Parásito o Simbionte.
Cuando el venezolano sale de su tierra, bien sea como turista o como migrante se encuentra desde mi punto de vista, con dos problemas principales, todos con la misma raíz "el saber manejar la venezolanidad".
El primero de esos problemas es lo que se lleve en la maleta, si al salir del país, se lleva "la viveza criolla mal entendida", es decir, su cultura del cuanto hay para eso, su posición loca de marketing de si ve que lo que hace o produce tiene éxito en vez de producir más le es más fácil aumentar el valor, y su orgullo y prepotencia sesgado de una erudición infinita. Todo esto esto decanta en una serie de malentendidos y malos tratos, pues cuando sales, uno es el que debe adaptarse al contexto sociocultural al que llega, por más contrastante que sea, pues la naturaleza es muy sabia, y aplica el mismo principio, es decir, ser parásito o simbionte. Si llegas exigiendo y queriendo que se te reconozca como un igual, debes entender que al llegar, no puedes hacerlo exigiendo o queriendo que por obra y gracia divina se te reconozca como tal, las cosas tanto aquí como allá se ganan, y serán tus actos los que harán posible ese hecho. Si llegas, queriendo cambiar tu entorno a lo "arrecho" porque yo soy venezolano y yo me lo merezco, esperando que todo se te facilite sin hacer el menor esfuerzo, entonces te quedas acá y procúrate tu carné de la patria. Entiende, con tu llegada a otras fronteras, el único que decide cómo serás recibido eres tú mismo y si los anfitriones tienen recelo del que va llegando pregúntate en muchos casos ¿qué habrán hecho los que te precedieron para que actúen así? Intégrate, usa tu creatividad y tu viveza para cosas buenas, que beneficien a todos, hazte querer.

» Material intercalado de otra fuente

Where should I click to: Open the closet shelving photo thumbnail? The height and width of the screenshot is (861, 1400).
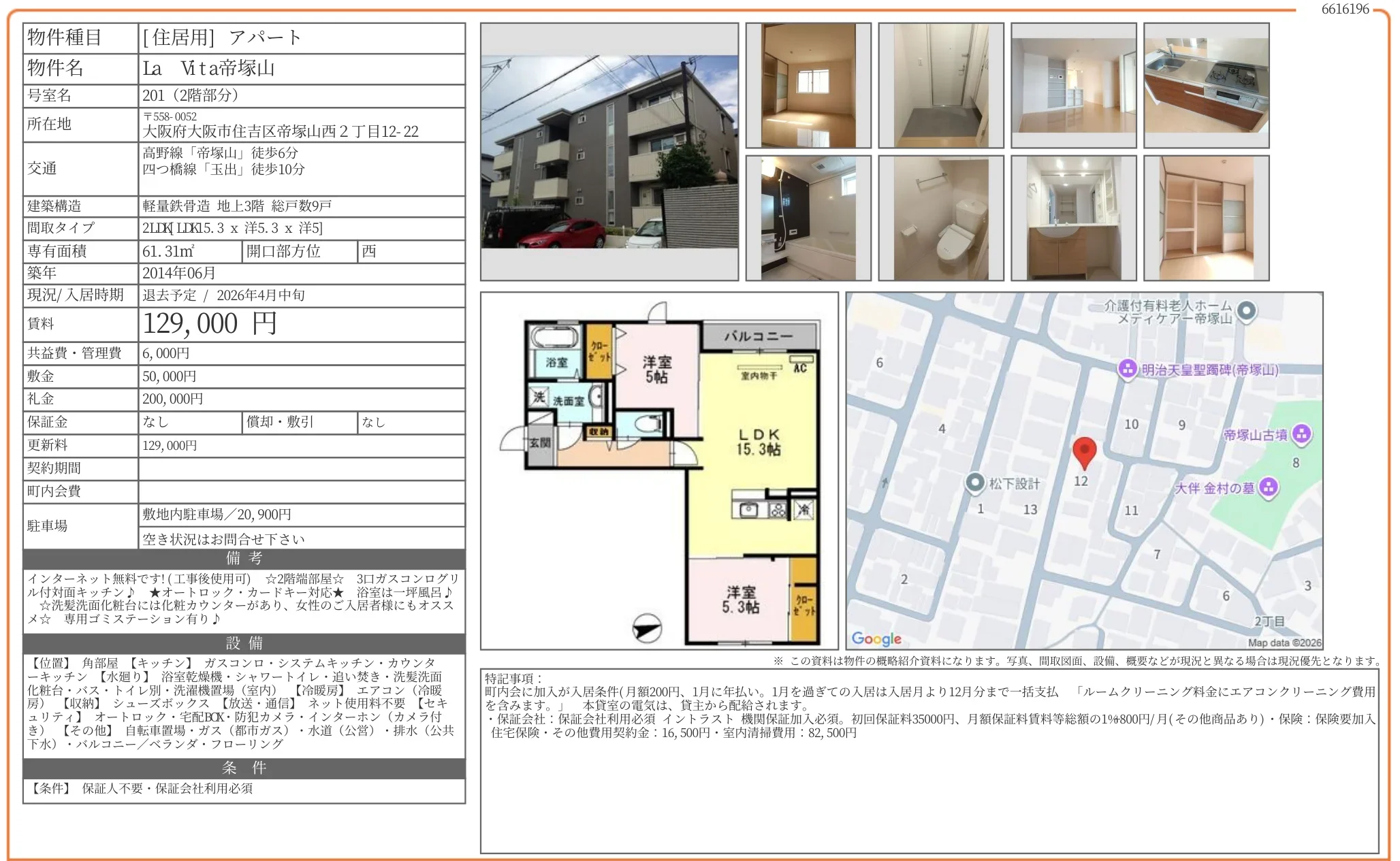(1206, 218)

El otro gran problema es la diáspora nacional, pues como "cada ladrón juzga por su condición" y sabe de lo que es capaz de hacer el otro, ya está predispuesto, teme que pueda de algún modo estando allá, pasar en parte, por cualquiera de las situaciones por las cuales escapó, esto está en franca concordancia con lo que establecía en el aparte anterior, pues será tu actitud y tú predisposición, las que harán que eso sea placentero o engorroso. No niego, que sea difícil, pues siendo turista fui objeto de algo parecido, pero la cuestión está, en como manejes la situación.
Reflexiona, y antes que todo hazte la pregunta ¿quiero ser parásito o simbionte?